Livros 2020 #2 - O peso do pássaro morto

No Sesc Paulista estava rolando um evento chamado "Alerta de Spoiler", onde livros eram colocados em sacos lacrados e a brincadeira era escolher um de acordo com o spoiler que mais lhe interessasse. Como a brincadeira só ia rolar em janeiro, consegui pegar dois livros em dois spoilers excelentes: "Se deus me chamar não vou", da Mariana Salomão Carrara, e "Sem Gentileza" da Futhi Ntshingila.

No entanto, hoje não vou falar de nenhum desses dois livros, e sim de um livro que uma umas das pessoas que escreveram o spoiler fez, a autora Aline Bei, e sua obra O peso do pássaro morto.

É um livro curto, mas muito denso. Ele tem o ritmo quase de uma epopéia, parece uma poesia modernista, sem muita regra de quantidade de sílabas, mas isso lhe trouxe um ar muito dramático, uma qualidade única. Muitas vezes eu lia umas dez páginas e tinha que parar e dar uma respirada, de tão abalado que eu ficava. Isso num livro de 165 páginas. Talvez a maior qualidade da narrativa da Aline Bei seja essa: como o livro transcorre como uma poesia, com palavras bem colocadas, o ritmo dos acontecimentos ditados pelos versos, o livro foi pensado nos mínimos detalhes: até a troca das páginas foi pensada para marcar transições na vida da eu-lírico do livro. É uma sacada genial.

Tá, mas sobre o que se trata?

É basicamente a vida de uma mulher, dos seus oito até sua morte, pra lá da terceira idade. Porém, essa mulher passa por muitos acontecimentos doloridos em sua vida: aos oito perde a sua melhor amiga na infância, a Carla, morta por um cachorro, na adolescência depois de ir num show de rock e ter se divertido, acaba sendo sumariamente estuprada pelo namorado na época (e engravidando do crápula), por não poder abortar ela cria o filho que é a cara do pai que a havia estuprado, e apesar de não deixar nada faltar para ele, ela convive com a dor da lembrança do estupro pelo resto da vida, e depois do filho já adulto ela resolve morar sozinha e adota um cachorro da rua (e muito grande, como é descrito no livro), chamado Vento, que tem uma vida surpreendentemente longa, e quando o cãozinho morre, ela meio que perde o sentido da vida e falece também pouco depois.

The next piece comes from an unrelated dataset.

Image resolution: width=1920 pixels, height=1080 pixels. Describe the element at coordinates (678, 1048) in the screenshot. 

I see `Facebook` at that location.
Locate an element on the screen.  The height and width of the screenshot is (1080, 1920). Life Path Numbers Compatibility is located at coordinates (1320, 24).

Parece um resumo bem simples, mas como eu disse, o esquema é como é escrito. É óbvio que uma coisa como um estupro é uma dor incalculável, mas a autora descreve a cena de uma maneira tão forte, que é impossível não sentir todo o nojo, repúdio, toda a revolta, toda a incapacidade, da personagem. É uma das partes mais pesadas. E pela maneira que ela escreve, as pausas dos versos, é como se a cena toda acontecesse como flashes na nossa mente que está lendo.

Só lendo mesmo pra entender. Ao mesmo tempo existem coisas boas também, talvez mais nas extremidades da vida, como a linda amizade com a Carla, que tentava fazer com que a protagonista anônima perdesse o medo de borboletas, e o doce cachorro Vento, que foi o parceiro que trouxe luz pra vida dela no final da vida. Nem tudo são dores, mas o livro em si é muito intenso, forte, e toca no fundo da alma.

É um livro excelente para se discutir não apenas as perdas que todas as mulheres sofrem durante suas vidas, como também a maneira que elas mesmos encontram para seguir em frente e retirar força sabe lá deus da onde. O estilo dela também é algo bem particular dela, e depois de uma googlada achei textos dela que são todos no mesmo estilo do livro: o que é ótimo, pois como todo diamante, vamos lapidando nosso estilo na arte que mais apreciamos. Eu escrevo e tenho que admitir que poesia é muito difícil. E a Aline tem talento pra coisa. Criou uma coisa única muito doida, e vale a pena ler.